Meh,  I think I will just migrate my Infernape again... or Blaziken too.


----------



## Solar (Jan 11, 2013)

Those things look just as bad as the starters from Gen V. I wasn't overreacting back then and I'm not now.


----------



## Linkdarkside (Jan 12, 2013)

Fennekin look the best of the tree.

but i make my choice based on the last evolution.


----------



## Golden Witch (Jan 16, 2013)

sasuki-chan said:


> why some people compare fennekin to vulpix?



Simply because it is a Fox.That is also the Fire Type.



> vulpix knockoff
> 
> lol





There is a difference between basing a Pokemon on a myth and an actual living animal.
And how about waiting for more info before coming to such conclusions?

Heck they don't even look alike, they're just both foxes.

But heck I suppose Magikarp and Feebas was a problem as well.


----------



## BlazingCobaltX (Jan 16, 2013)

Chespin is awesome.


----------



## Tony Lou (Jan 16, 2013)

Swarmy said:


> I prefer the fugly frog



And I prefer the Vulpix knock off. 



sasuki-chan said:


> why some people compare fennekin to vulpix?

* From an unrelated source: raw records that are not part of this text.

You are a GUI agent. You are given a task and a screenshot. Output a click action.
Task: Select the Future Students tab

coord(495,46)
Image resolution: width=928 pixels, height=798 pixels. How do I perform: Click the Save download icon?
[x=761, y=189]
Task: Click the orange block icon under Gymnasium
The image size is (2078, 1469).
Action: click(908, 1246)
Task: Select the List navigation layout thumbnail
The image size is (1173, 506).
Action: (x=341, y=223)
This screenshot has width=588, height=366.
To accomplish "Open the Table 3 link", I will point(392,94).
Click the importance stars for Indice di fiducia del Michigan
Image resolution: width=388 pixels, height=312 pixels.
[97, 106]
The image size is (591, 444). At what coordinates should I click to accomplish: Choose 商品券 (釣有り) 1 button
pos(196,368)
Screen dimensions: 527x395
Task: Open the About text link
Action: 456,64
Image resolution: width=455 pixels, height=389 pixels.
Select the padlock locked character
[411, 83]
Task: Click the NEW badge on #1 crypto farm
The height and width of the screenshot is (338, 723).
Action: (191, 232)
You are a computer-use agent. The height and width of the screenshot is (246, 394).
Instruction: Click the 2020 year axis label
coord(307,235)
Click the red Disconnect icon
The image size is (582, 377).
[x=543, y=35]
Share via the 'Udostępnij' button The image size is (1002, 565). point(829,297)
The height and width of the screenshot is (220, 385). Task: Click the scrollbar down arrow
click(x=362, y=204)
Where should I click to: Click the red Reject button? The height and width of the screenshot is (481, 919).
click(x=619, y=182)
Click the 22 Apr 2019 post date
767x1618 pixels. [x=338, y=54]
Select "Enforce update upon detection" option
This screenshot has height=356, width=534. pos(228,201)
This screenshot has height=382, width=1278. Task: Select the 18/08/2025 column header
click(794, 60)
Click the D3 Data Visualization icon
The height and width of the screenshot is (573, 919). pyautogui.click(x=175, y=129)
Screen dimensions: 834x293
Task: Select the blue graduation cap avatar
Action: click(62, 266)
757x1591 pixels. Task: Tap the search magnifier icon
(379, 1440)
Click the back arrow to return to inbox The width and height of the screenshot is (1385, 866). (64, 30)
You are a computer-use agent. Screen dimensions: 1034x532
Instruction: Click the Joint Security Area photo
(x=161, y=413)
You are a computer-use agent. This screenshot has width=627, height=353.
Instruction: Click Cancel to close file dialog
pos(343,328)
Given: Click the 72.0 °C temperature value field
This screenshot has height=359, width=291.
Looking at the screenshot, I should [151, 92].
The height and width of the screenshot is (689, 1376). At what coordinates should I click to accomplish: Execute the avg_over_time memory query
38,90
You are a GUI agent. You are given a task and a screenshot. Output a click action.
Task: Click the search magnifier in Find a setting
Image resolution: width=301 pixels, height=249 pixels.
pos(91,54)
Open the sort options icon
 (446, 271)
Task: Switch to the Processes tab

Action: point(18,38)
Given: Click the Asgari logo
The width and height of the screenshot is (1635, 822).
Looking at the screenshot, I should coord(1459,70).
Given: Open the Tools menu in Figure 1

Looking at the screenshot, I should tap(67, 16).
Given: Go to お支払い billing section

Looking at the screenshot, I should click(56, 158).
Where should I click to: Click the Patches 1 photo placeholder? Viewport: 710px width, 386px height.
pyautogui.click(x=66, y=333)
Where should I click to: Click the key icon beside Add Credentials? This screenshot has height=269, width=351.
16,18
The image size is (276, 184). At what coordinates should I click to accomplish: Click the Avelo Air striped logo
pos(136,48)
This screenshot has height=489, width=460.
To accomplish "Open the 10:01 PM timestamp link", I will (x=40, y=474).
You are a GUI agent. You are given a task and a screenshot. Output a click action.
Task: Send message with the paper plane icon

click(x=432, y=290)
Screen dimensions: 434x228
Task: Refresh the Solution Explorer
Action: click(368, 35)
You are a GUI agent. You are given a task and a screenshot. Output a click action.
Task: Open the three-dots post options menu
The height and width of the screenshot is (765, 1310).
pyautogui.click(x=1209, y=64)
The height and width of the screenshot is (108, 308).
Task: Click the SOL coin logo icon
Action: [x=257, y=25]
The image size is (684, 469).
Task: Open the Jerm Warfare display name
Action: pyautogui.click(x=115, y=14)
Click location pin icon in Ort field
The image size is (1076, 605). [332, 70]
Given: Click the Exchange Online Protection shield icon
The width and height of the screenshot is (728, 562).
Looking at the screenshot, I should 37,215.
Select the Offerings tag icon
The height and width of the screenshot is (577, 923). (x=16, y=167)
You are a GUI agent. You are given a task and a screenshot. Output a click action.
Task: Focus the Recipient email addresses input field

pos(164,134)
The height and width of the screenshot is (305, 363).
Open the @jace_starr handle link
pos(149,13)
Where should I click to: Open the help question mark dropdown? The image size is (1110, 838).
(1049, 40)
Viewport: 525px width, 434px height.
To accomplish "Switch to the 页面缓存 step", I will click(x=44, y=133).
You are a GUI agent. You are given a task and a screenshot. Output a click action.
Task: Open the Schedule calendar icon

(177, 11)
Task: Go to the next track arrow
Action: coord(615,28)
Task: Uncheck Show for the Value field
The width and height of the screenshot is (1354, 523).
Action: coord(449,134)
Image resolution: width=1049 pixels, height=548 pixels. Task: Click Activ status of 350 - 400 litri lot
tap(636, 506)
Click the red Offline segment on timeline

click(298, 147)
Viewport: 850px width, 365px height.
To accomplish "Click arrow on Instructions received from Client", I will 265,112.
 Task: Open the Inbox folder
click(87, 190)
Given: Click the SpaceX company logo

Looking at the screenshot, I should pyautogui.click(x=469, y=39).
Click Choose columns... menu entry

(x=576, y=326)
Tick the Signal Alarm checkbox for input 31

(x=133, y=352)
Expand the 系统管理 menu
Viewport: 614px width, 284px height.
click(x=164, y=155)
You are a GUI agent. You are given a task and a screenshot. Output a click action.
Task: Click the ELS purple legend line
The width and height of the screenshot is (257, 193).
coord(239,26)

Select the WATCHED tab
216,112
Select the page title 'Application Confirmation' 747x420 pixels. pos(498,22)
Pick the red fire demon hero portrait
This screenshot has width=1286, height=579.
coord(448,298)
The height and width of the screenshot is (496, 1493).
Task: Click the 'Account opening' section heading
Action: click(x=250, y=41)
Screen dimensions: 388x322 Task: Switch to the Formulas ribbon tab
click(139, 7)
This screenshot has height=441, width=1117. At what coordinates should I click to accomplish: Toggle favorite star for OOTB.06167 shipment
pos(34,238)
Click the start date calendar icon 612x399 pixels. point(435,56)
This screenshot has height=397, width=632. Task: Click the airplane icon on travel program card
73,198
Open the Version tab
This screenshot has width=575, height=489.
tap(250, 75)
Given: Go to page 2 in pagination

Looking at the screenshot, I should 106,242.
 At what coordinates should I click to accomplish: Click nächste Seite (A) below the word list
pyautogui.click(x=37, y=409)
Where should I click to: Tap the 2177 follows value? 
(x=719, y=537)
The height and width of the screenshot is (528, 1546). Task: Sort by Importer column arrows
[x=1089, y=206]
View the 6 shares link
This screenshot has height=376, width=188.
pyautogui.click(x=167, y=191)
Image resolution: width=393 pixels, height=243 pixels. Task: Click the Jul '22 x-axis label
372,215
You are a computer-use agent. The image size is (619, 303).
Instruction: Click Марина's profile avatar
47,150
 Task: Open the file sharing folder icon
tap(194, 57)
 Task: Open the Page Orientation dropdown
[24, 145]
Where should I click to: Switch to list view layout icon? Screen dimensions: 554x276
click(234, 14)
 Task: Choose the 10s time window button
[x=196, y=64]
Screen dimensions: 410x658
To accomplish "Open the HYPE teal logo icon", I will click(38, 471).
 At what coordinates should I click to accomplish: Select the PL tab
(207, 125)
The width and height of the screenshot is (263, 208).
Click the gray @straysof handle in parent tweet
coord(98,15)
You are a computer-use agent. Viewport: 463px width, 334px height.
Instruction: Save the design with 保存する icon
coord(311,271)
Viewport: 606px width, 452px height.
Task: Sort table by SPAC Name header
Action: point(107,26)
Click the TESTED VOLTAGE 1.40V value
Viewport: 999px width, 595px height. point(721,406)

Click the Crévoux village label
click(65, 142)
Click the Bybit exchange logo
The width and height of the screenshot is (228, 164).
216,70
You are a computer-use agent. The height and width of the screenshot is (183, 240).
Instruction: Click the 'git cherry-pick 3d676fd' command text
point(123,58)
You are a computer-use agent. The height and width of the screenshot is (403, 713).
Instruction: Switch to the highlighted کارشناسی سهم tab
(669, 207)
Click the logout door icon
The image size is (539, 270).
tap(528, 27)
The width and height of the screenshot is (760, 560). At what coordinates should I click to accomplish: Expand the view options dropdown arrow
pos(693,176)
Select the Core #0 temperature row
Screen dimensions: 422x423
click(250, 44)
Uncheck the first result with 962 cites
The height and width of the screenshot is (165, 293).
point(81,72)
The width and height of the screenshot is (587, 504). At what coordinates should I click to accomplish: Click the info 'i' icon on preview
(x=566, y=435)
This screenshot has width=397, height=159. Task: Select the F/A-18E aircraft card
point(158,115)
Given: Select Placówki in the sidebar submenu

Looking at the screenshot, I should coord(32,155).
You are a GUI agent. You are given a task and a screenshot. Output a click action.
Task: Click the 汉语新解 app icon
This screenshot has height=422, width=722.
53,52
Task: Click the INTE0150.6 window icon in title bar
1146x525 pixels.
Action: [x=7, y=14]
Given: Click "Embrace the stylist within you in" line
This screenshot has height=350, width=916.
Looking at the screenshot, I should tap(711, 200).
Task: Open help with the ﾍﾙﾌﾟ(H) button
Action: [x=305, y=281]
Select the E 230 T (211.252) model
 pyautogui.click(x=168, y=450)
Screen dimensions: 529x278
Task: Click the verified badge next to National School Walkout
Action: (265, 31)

I'd say it should be considered a compliment to be compared to such beauty. 





Bernkastel said:


> Those things look just as bad as the starters from Gen V. I wasn't overreacting back then and I'm not now.



You were back then and you are now. Snivy and Oshawott's evolution lines are glorious.

Tepig not so much, but still good.

The future belongs to us who are not bound to the past and nostalgia.


----------



## Black Wraith (Jan 18, 2013)

Always chose the grass starter for each gen. I won't be changing my long tradition.


----------